I can't say I was surprised at the dizzying number of options you have for securing potential hazards in the home. Thanks to the reviews on Amazon, we were able to settle on Mommy's Helper Safe-Lok cabinet locks and Mommy's Helper Outlet Plugs. The plugs are trivial to install, but the Safe-Lok's were going to require a bit of effort.

Looks like we've got a project here

This brings us to the fun part of the story - installing the cabinet locks should have been as easy as grabbing my rechargeable drill, and screwing stuff into place. Even if I allowed time for installing backwards (which I always seem to do), it should have been a 10 minute job.

But, alas, the batteries for my Black & Decker rechargeable drill wouldn't take a charge. This really ticks me off - the drill works just fine, but I have to either go out and buy a replacement, or spend just as much on a new battery.

And even when I do buy a replacement (which happened a year or so ago), I can either leave the drill plugged in - in which case I probably end up hosing the battery. Or, I can leave it unplugged, and the drill loses its charge. Which means, to do a 10 minute job, I need to first charge the drill for an hour.

And it's the best kind of project

Lately, my solution has just been to use an actual screw driver and just tough it out. But this little project was the perfect excuse to try a better solution.

Remembering that I saw a review on CoolTools of a small rechargeable screwdriver, I went back and re-investigated it. The claim to fame of the Skil 2336-02 iXO is that it has a lithium battery that will stay charged for up to 18 months, and won't have any of the battery woes that my Black & Decker drills had. Combine that with the fact that it's tiny and not particularly expensive ($56.00), and you had a winner.

So, in order to complete a 5 minute job, I first needed to order a $56.00 drill, and wait to have it shipped to me. Aren't home improvement projects fun?!

Actually doing the project

Well, the iXO came yesterday and I was able to complete the project. How would I rate the driver? On the pro side, I have to give the driver credit for being able to complete the task with a minimal amount of fuss. Plus, it really is lightweight and tiny - I can see leaving this in a conspicuous place like the kitchen and getting lots of use from it. On the cons side, it's a far cry from a real drill replacement - power wise, it's really unimpressive (but it never claimed to be that).

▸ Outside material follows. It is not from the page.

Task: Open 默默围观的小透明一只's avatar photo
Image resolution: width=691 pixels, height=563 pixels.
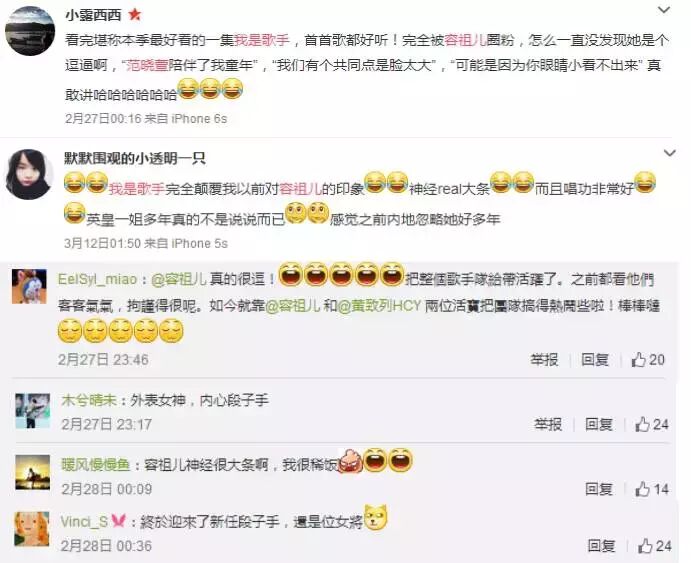Action: tap(30, 174)
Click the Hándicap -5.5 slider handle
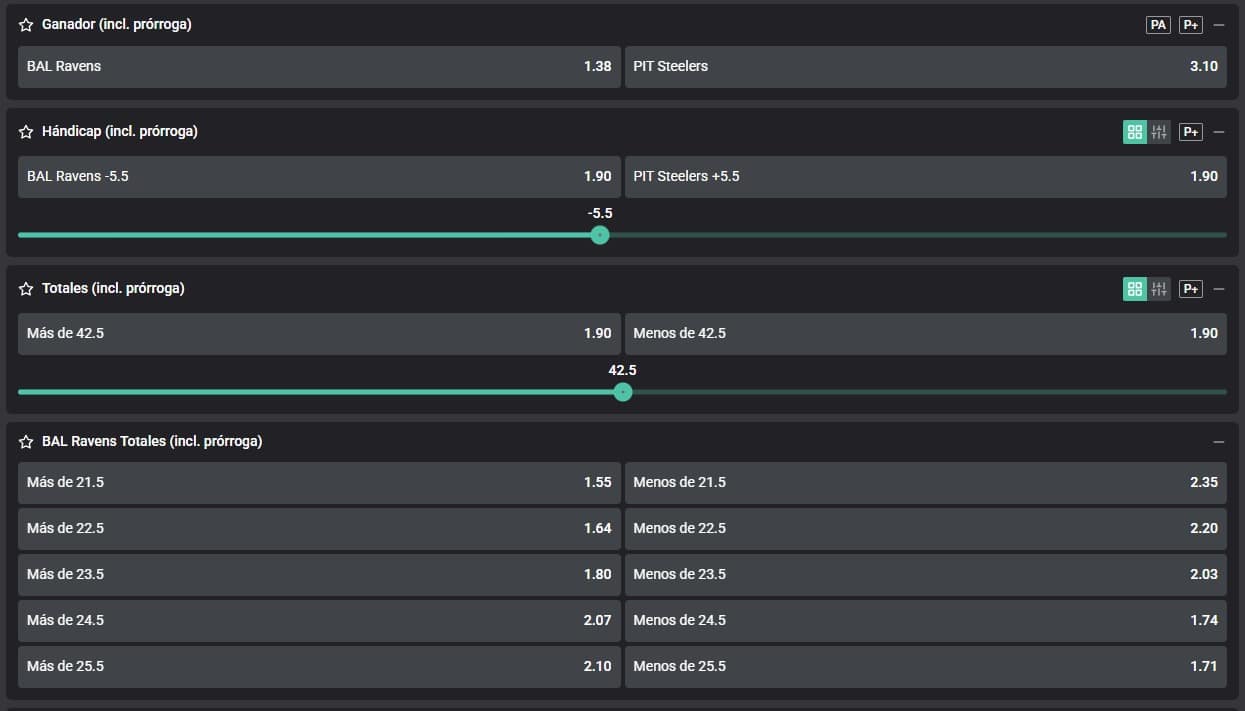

Plus, you look like kind of a wuss using it.

Do I recommend the iXO? Not sure yet. Let me get some use of out if, and see if it can outlast the life of my old B&D drill. What the iXO lacks in power, it may very well make up in utility. Or maybe not.

OK parent readers, what other child proofing should we be making a priority? And how I can use it as an excuse to buy more tools?

Here a some action shots....


  1. You might like a manual hand drill for stuff like this (that is if the mini every dies).

  2. i keep thinking about something like one of these:

    I actually have an old hand powered drill (kind of like a hand mixer) but doesn't work to well when you are drilling 'up'

  3. Nick and Grant - your suggestion is a good one. I'm really tempted to get a nice hand drill if this one bites the dust.